WORK REQUEST: Duplicate the listing below line for line, with no alteration of any kind.

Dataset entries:
▽

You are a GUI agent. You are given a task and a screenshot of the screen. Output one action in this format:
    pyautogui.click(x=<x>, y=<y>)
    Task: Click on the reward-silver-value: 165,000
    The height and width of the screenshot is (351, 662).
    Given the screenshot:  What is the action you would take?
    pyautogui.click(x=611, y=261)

△

SOLUTION TO THIS PROBLEM:
You are a GUI agent. You are given a task and a screenshot of the screen. Output one action in this format:
    pyautogui.click(x=<x>, y=<y>)
    Task: Click on the reward-silver-value: 165,000
    The height and width of the screenshot is (351, 662).
    Given the screenshot:  What is the action you would take?
    pyautogui.click(x=611, y=261)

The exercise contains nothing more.